The Final Fire For A Grand Showplace

On Saturday, March 23, 1867, a fire broke out under the stage which eventually burned the Winter Garden Theatre to the ground.

A fire broke out about 8:40 o'clock on Saturday morning beneath the stage of the Winter Garden Theatre, resulting in the entire destruction of that establishment, and doing considerable damage to the Southern Hotel, formerly known as the Lafarge House.
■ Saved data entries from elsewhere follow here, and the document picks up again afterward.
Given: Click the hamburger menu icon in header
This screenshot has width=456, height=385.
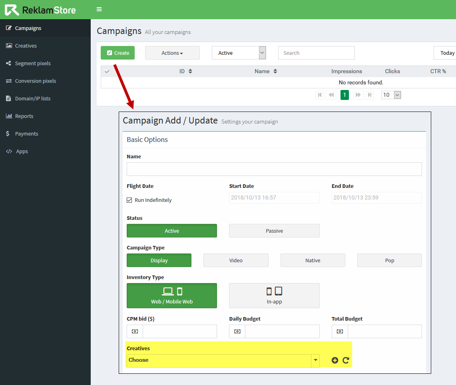Looking at the screenshot, I should (x=99, y=10).

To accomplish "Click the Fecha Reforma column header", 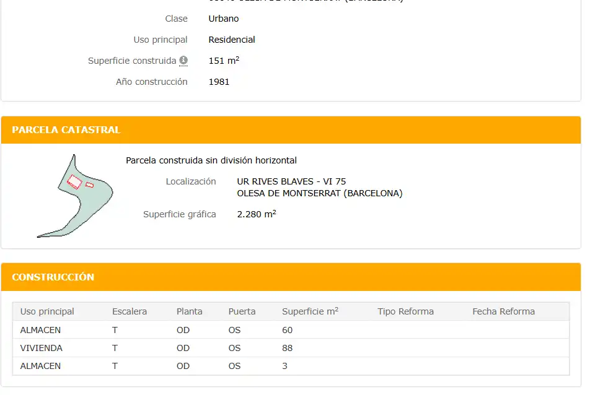I will coord(503,311).
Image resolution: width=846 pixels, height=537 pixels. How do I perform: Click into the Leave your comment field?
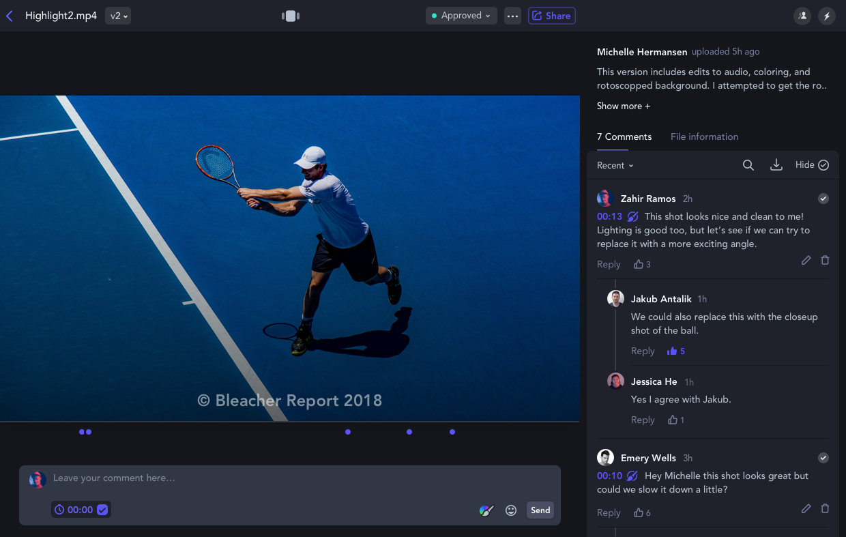pos(273,478)
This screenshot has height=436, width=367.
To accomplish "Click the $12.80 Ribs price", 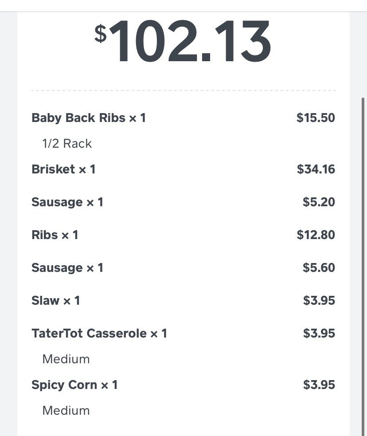I will [x=316, y=235].
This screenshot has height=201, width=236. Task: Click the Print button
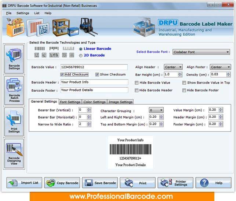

Although the Fire Department was promptly on hand, in an incredibly short space of time the flames had wrapped the entire interior of the Winter Garden in a sheet of fire, and the firemen were unable to work therein owing to the intense heat...By 9 o'clock the flames had reached their limit and the spectacle was one of peculiar grandeur and effect...At 9:15 the roof of theatre fell...The aggregate loss is roughly estimated at $250,000. Both the theatre and the hotel are owned by the Lafarge estate, as also the "stock" scenery and properties of the former...Messrs. EDWIN BOOTH and W. STUART also suffer severe losses. These gentlemen were the joint lessees and managers of the Winter Garden, and their extensive and valuable wardrobes, used in the recent Shakespearean revivals, as well as a large amount of new scenery and properties, were all destroyed by the flames. These articles were valued at $60,000 and uninsured...Mr. BOOTH is a heavy loser by the total destruction of his private wardrobe and many valuable presents. This wardrobe was considered to be the most extensive and valuable one in the possession of any single actor on this continent.

Rather than rebuild the theatre once again, Booth decided to erect his own theatre twenty blocks uptown on newly fashionable West Twenty-Third Street on the corner of Sixth Avenue, to be called Booth's Theatre.

The site was then occupied by the Grand Central Hotel, and is today the location for the New York University School of Law's Mercer Street Residence.